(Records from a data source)

◇ ◇ ◇ ◇ ◇ ◇ ◇

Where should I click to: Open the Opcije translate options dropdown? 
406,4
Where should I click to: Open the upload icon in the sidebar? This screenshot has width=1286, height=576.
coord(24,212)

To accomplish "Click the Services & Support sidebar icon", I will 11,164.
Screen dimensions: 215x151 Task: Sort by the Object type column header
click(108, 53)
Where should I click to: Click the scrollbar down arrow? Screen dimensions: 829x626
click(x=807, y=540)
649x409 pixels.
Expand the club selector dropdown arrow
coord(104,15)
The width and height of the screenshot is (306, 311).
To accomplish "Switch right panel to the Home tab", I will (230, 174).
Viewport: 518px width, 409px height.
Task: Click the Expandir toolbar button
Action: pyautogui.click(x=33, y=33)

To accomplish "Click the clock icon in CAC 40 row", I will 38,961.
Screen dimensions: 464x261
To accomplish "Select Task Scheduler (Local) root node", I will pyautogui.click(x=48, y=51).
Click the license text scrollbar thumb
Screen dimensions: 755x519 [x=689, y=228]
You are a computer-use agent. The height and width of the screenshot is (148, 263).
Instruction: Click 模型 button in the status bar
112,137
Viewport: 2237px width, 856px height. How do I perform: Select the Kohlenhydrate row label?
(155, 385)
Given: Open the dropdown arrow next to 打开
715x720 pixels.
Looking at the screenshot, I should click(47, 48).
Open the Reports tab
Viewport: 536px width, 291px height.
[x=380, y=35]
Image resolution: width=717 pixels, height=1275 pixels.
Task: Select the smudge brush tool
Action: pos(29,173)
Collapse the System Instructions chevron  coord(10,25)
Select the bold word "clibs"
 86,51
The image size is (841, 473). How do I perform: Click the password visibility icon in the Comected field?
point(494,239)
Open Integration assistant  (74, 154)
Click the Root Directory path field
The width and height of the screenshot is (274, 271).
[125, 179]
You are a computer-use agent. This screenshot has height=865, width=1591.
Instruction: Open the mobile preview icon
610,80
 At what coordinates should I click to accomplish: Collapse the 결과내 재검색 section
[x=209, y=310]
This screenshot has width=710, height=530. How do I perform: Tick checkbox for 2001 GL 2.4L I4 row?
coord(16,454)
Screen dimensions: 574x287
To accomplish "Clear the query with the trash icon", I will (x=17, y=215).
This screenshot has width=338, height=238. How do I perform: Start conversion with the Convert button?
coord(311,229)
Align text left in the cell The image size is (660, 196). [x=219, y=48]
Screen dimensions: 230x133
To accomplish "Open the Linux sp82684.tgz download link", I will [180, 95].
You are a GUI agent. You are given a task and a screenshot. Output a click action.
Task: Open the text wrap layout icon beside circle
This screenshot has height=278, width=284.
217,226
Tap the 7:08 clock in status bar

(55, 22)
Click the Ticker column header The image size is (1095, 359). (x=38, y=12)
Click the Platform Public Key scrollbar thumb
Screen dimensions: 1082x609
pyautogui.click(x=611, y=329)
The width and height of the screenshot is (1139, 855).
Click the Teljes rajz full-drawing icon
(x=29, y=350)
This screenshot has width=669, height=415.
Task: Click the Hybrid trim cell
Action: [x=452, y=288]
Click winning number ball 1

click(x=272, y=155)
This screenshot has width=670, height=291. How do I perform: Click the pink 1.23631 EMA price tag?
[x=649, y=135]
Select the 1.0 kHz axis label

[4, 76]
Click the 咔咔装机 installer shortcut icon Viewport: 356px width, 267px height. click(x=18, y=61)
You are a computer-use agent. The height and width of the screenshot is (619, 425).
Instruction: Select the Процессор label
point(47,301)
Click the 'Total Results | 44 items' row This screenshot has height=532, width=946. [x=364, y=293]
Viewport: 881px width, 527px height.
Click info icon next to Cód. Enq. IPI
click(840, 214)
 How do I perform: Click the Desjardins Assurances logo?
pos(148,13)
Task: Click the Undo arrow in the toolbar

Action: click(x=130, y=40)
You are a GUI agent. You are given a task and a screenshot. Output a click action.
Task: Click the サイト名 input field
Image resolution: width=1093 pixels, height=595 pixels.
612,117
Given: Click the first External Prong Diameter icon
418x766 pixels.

◇ ◇ ◇ ◇ ◇ ◇ ◇

What is required ->
Arrange the rows above as a JSON list of strings with one string per line, leaving out blank lines.

Expected answer ->
[
  "Where should I click to: Open the Opcije translate options dropdown? ",
  "406,4",
  "Where should I click to: Open the upload icon in the sidebar? This screenshot has width=1286, height=576.",
  "coord(24,212)",
  "To accomplish \"Click the Services & Support sidebar icon\", I will 11,164.",
  "Screen dimensions: 215x151 Task: Sort by the Object type column header",
  "click(108, 53)",
  "Where should I click to: Click the scrollbar down arrow? Screen dimensions: 829x626",
  "click(x=807, y=540)",
  "649x409 pixels.",
  "Expand the club selector dropdown arrow",
  "coord(104,15)",
  "The width and height of the screenshot is (306, 311).",
  "To accomplish \"Switch right panel to the Home tab\", I will (230, 174).",
  "Viewport: 518px width, 409px height.",
  "Task: Click the Expandir toolbar button",
  "Action: pyautogui.click(x=33, y=33)",
  "To accomplish \"Click the clock icon in CAC 40 row\", I will 38,961.",
  "Screen dimensions: 464x261",
  "To accomplish \"Select Task Scheduler (Local) root node\", I will pyautogui.click(x=48, y=51).",
  "Click the license text scrollbar thumb",
  "Screen dimensions: 755x519 [x=689, y=228]",
  "You are a computer-use agent. The height and width of the screenshot is (148, 263).",
  "Instruction: Click 模型 button in the status bar",
  "112,137",
  "Viewport: 2237px width, 856px height. How do I perform: Select the Kohlenhydrate row label?",
  "(155, 385)",
  "Given: Open the dropdown arrow next to 打开",
  "715x720 pixels.",
  "Looking at the screenshot, I should click(47, 48).",
  "Open the Reports tab",
  "Viewport: 536px width, 291px height.",
  "[x=380, y=35]",
  "Image resolution: width=717 pixels, height=1275 pixels.",
  "Task: Select the smudge brush tool",
  "Action: pos(29,173)",
  "Collapse the System Instructions chevron  coord(10,25)",
  "Select the bold word \"clibs\"",
  " 86,51",
  "The image size is (841, 473). How do I perform: Click the password visibility icon in the Comected field?",
  "point(494,239)",
  "Open Integration assistant  (74, 154)",
  "Click the Root Directory path field",
  "The width and height of the screenshot is (274, 271).",
  "[125, 179]",
  "You are a computer-use agent. This screenshot has height=865, width=1591.",
  "Instruction: Open the mobile preview icon",
  "610,80",
  " At what coordinates should I click to accomplish: Collapse the 결과내 재검색 section",
  "[x=209, y=310]",
  "This screenshot has width=710, height=530. How do I perform: Tick checkbox for 2001 GL 2.4L I4 row?",
  "coord(16,454)",
  "Screen dimensions: 574x287",
  "To accomplish \"Clear the query with the trash icon\", I will (x=17, y=215).",
  "This screenshot has width=338, height=238. How do I perform: Start conversion with the Convert button?",
  "coord(311,229)",
  "Align text left in the cell The image size is (660, 196). [x=219, y=48]",
  "Screen dimensions: 230x133",
  "To accomplish \"Open the Linux sp82684.tgz download link\", I will [180, 95].",
  "You are a GUI agent. You are given a task and a screenshot. Output a click action.",
  "Task: Open the text wrap layout icon beside circle",
  "This screenshot has height=278, width=284.",
  "217,226",
  "Tap the 7:08 clock in status bar",
  "(55, 22)",
  "Click the Ticker column header The image size is (1095, 359). (x=38, y=12)",
  "Click the Platform Public Key scrollbar thumb",
  "Screen dimensions: 1082x609",
  "pyautogui.click(x=611, y=329)",
  "The width and height of the screenshot is (1139, 855).",
  "Click the Teljes rajz full-drawing icon",
  "(x=29, y=350)",
  "This screenshot has width=669, height=415.",
  "Task: Click the Hybrid trim cell",
  "Action: [x=452, y=288]",
  "Click winning number ball 1",
  "click(x=272, y=155)",
  "This screenshot has width=670, height=291. How do I perform: Click the pink 1.23631 EMA price tag?",
  "[x=649, y=135]",
  "Select the 1.0 kHz axis label",
  "[4, 76]",
  "Click the 咔咔装机 installer shortcut icon Viewport: 356px width, 267px height. click(x=18, y=61)",
  "You are a computer-use agent. The height and width of the screenshot is (619, 425).",
  "Instruction: Select the Процессор label",
  "point(47,301)",
  "Click the 'Total Results | 44 items' row This screenshot has height=532, width=946. [x=364, y=293]",
  "Viewport: 881px width, 527px height.",
  "Click info icon next to Cód. Enq. IPI",
  "click(840, 214)",
  " How do I perform: Click the Desjardins Assurances logo?",
  "pos(148,13)",
  "Task: Click the Undo arrow in the toolbar",
  "Action: click(x=130, y=40)",
  "You are a GUI agent. You are given a task and a screenshot. Output a click action.",
  "Task: Click the サイト名 input field",
  "Image resolution: width=1093 pixels, height=595 pixels.",
  "612,117",
  "Given: Click the first External Prong Diameter icon",
  "418x766 pixels."
]